GIVEN TEXT:
Given this and the company’s strong financial standing, there’s no reason to believe that P&G’s nearly 7-decade dividend increase streak will come to an end anytime soon.
Does Procter and Gamble Have a Moat?
As a leading producer of brand-name consumer staples, Procter & Gamble’s competitive moat comes down to name recognition and brand loyalty.
Luckily, P&G performs well in both of these categories, suggesting that its grip on the consumer products market is unlikely to weaken anytime soon.
There may be some competition around the edges from internet-based startups leveraging eCommerce, viral marketing and the agility that comes from being a small company. However, these cases are unlikely to eat into Procter & Gamble’s competitive moat in a meaningful way anytime soon.
Target Price and Valuation
P&G has a modest upside potential over the next 12 months compared to much of the rest of the market. Analyst price forecasts give the stock a median target of $170, up 15.5 percent against the current price of $147.01.
It’s worth noting, however, that P&G also hasn’t sold off quite as much as the broader market. YTD, the stock has lost 10 percent of its value, while the S&P 500 index is off by 13 percent.
As for value, Procter & Gamble doesn’t look especially cheap, but it also doesn’t appear to be overpriced. The stock trades at a forward P/E ratio of 25.2, in line with its industry. Price-to-book, however, is a bit high at 7.9.
Running a discounted cash flow forecast (DCF) analysis on PG reveals upside to $164 per share, roughly in line with analysts’ projections.
Will Inflation Hurt Procter?
Inflation and rising material prices represent by far the biggest headwinds for P&G right now. These forces will increase production and transportation costs while also reducing consumer spending.
Although consumer staples stocks P&G are good hedges against inflation, rising prices can force consumers to explore generic alternatives to brand-name products.
Owing largely to price concerns, Procter & Gamble expects relatively low single-digit growth in FY2022. Given that inflation may persist through the rest of the year, there’s a decent chance that both earnings and revenue growth will remain at low levels for some time.
Is Procter & Gamble a Buy?
Procter & Gamble is a safe and solid investment that comes with reasonably low levels of risk. With 66 years of consecutive dividend increases, the company has more than proven its commitment to rewarding shareholders through dividend income. The payout ratio P&G currently maintains should allow it to continue this streak with little to no difficulty.

THINGS TO DO:
1. In the text on Procter & Gamble stock, turn the paragraph that begins "As for value" into a short bulleted list that keeps its main facts.
2. Copy the stretch of the Procter & Gamble text from "Given this and" through "way anytime soon.".

DATA EXTRACT:
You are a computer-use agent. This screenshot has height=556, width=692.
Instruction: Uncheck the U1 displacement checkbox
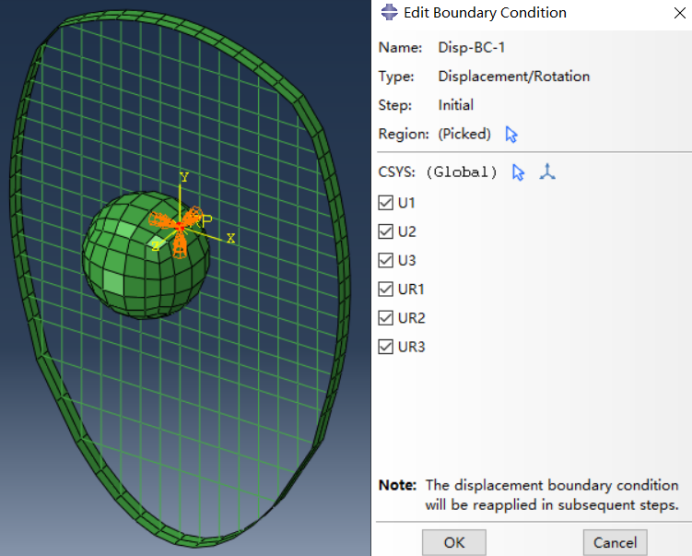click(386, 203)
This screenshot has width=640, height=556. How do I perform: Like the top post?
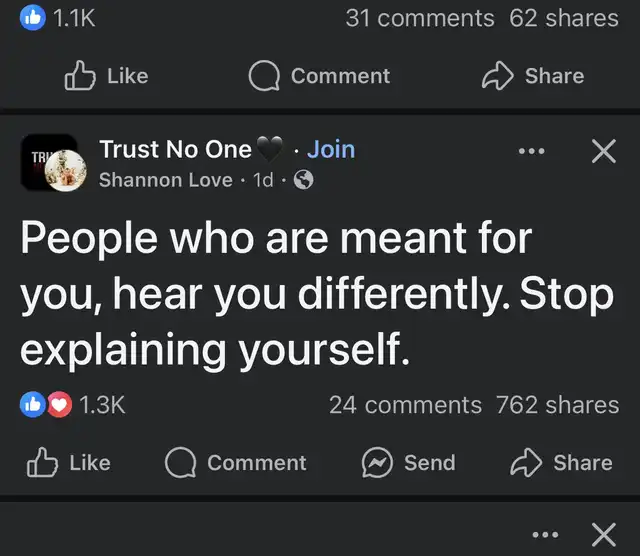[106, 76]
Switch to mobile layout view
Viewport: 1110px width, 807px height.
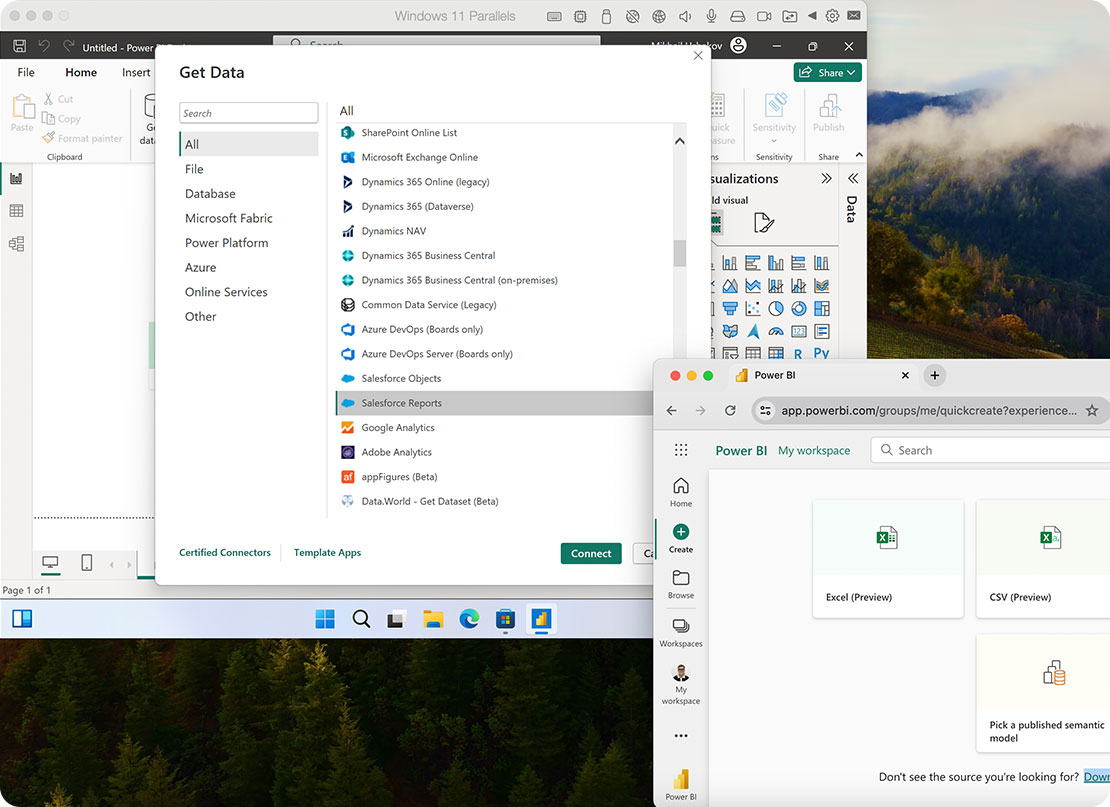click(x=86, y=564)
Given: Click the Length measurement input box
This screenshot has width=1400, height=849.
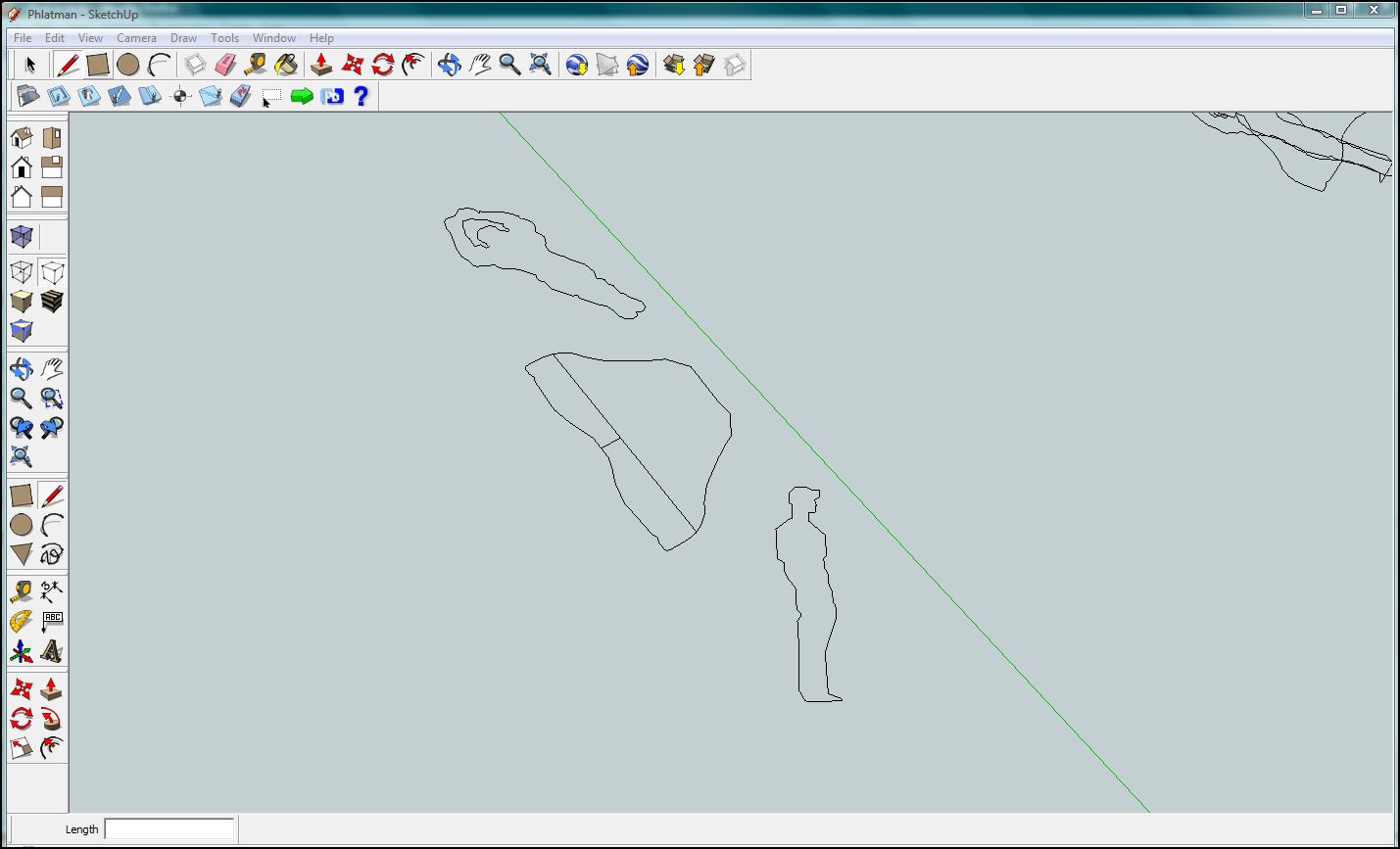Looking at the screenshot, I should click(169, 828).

==

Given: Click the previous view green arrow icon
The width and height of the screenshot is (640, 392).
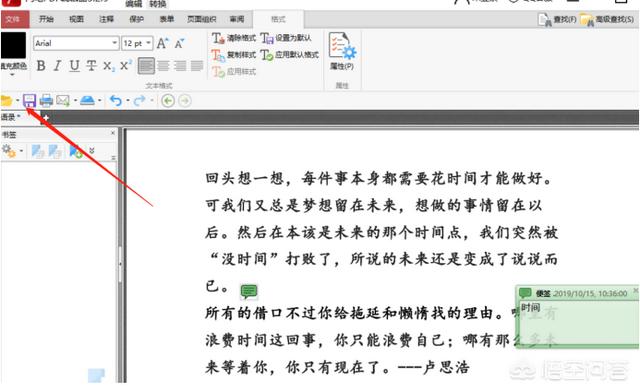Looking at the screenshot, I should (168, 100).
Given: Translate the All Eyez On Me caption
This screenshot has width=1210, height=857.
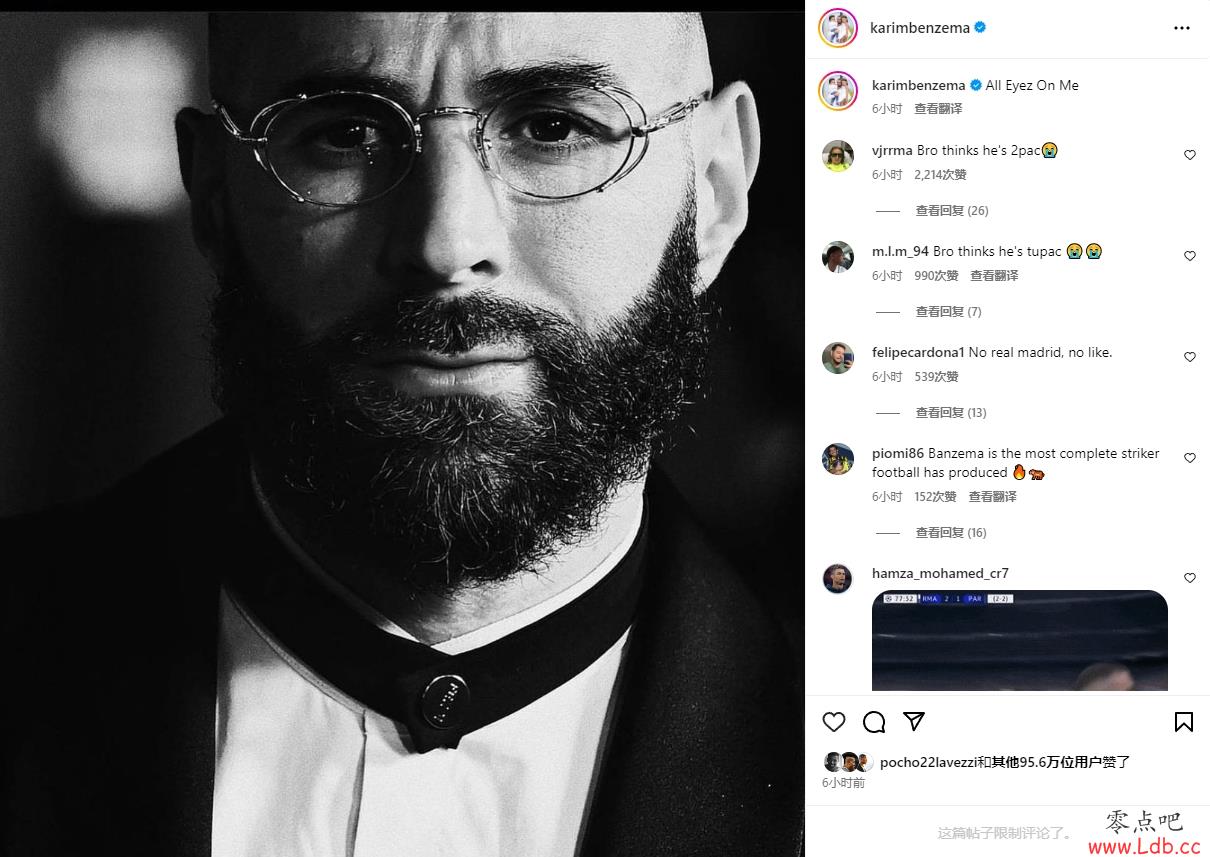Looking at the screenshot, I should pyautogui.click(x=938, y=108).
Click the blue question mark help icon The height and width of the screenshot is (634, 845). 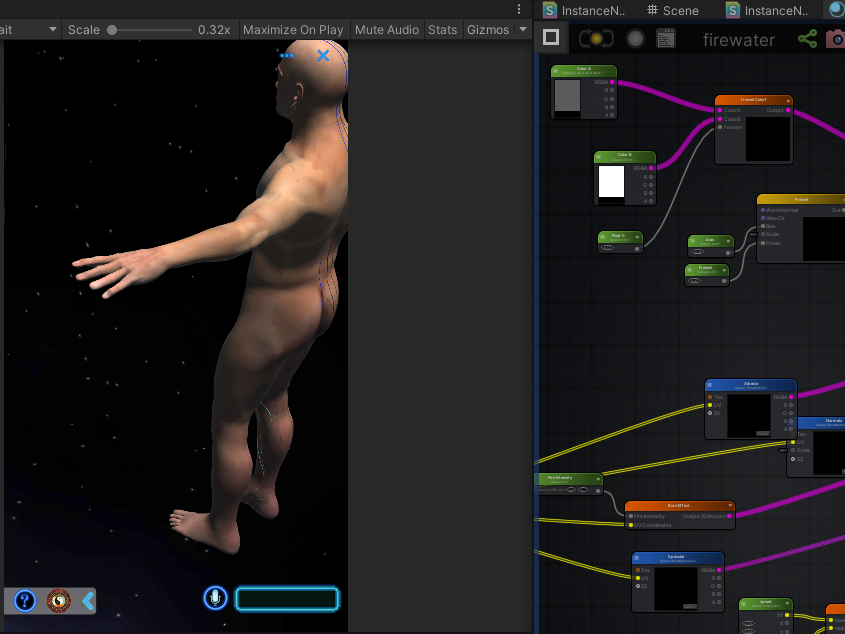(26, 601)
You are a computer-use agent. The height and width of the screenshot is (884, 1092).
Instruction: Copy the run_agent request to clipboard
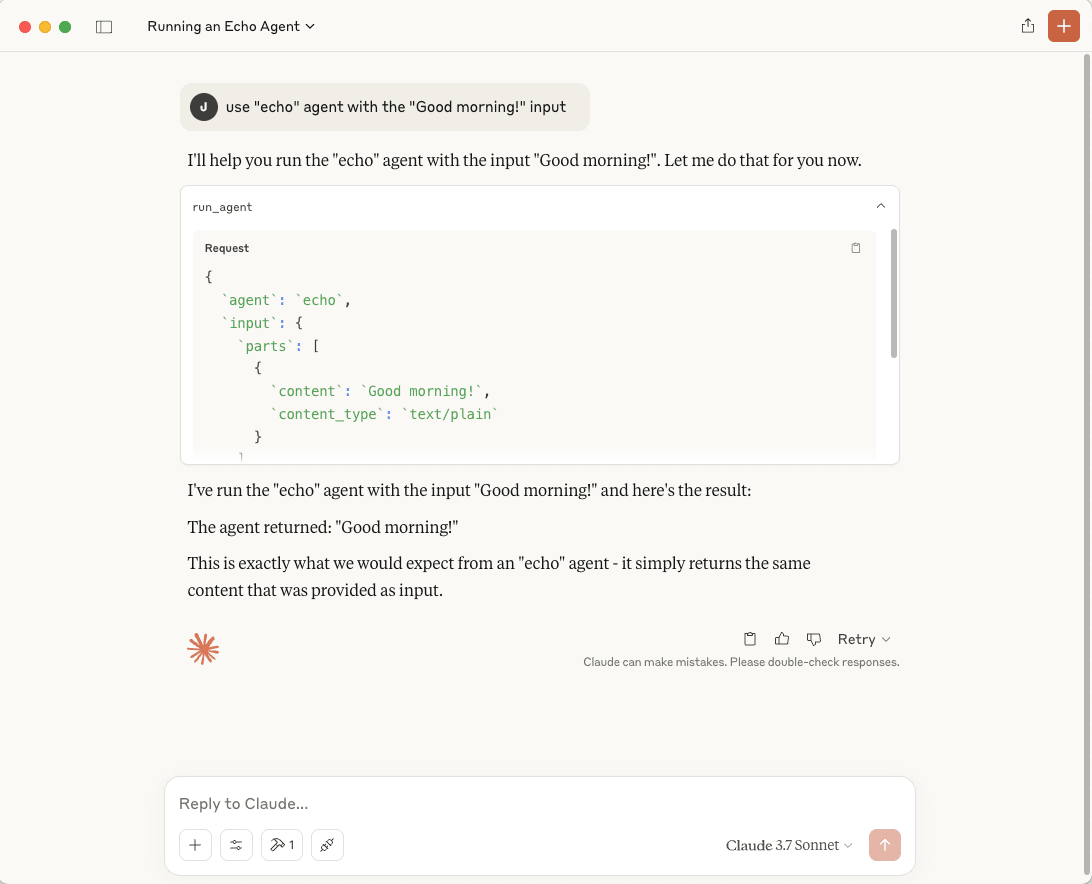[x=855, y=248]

...

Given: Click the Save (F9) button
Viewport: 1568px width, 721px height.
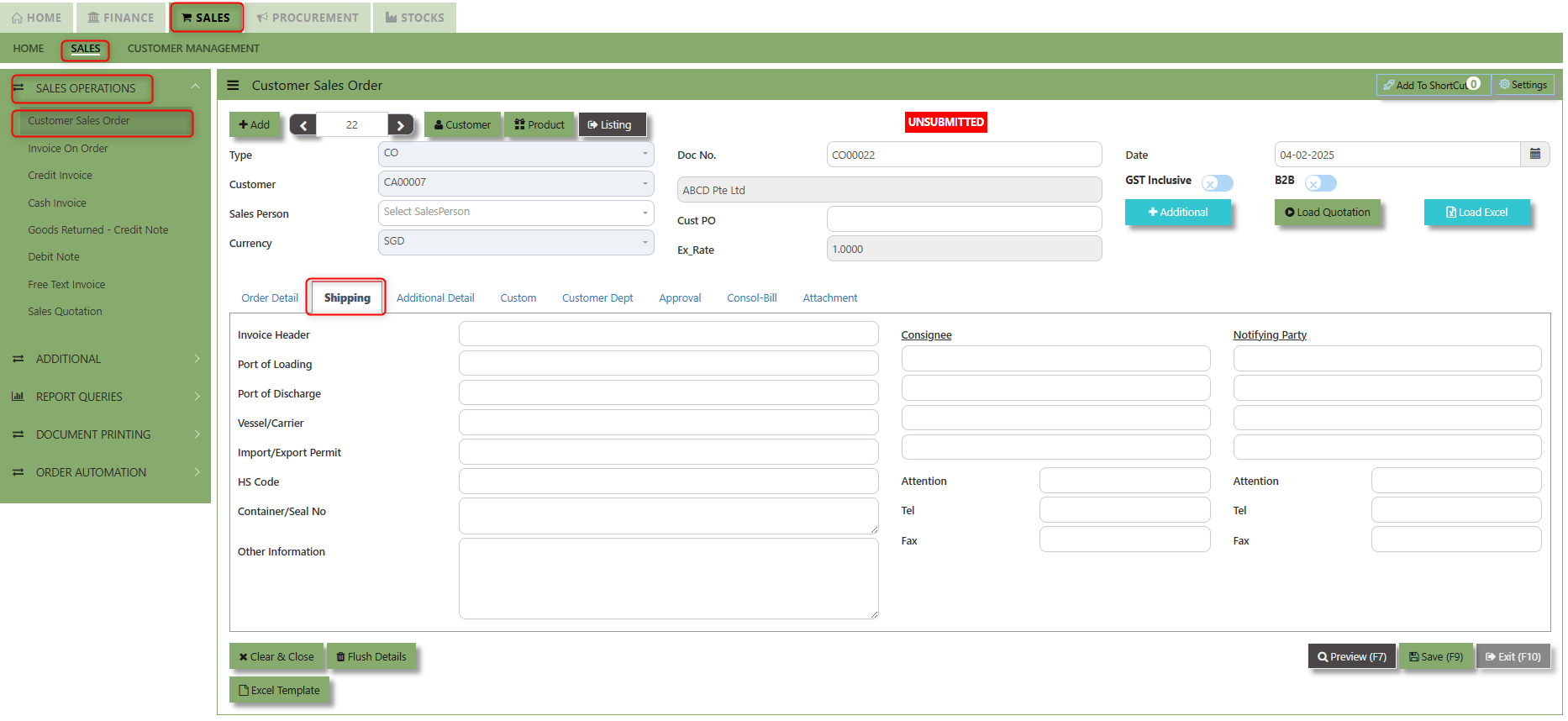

ANSWERS TO EACH TASK:
1.
- Procter & Gamble doesn't look especially cheap, but it doesn't appear overpriced either.
- The stock's forward P/E ratio is 25.2, in line with its industry.
- Its price-to-book ratio is a bit high at 7.9.

2.
Given this and the company’s strong financial standing, there’s no reason to believe that P&G’s nearly 7-decade dividend increase streak will come to an end anytime soon.
Does Procter and Gamble Have a Moat?
As a leading producer of brand-name consumer staples, Procter & Gamble’s competitive moat comes down to name recognition and brand loyalty.
Luckily, P&G performs well in both of these categories, suggesting that its grip on the consumer products market is unlikely to weaken anytime soon.
There may be some competition around the edges from internet-based startups leveraging eCommerce, viral marketing and the agility that comes from being a small company. However, these cases are unlikely to eat into Procter & Gamble’s competitive moat in a meaningful way anytime soon.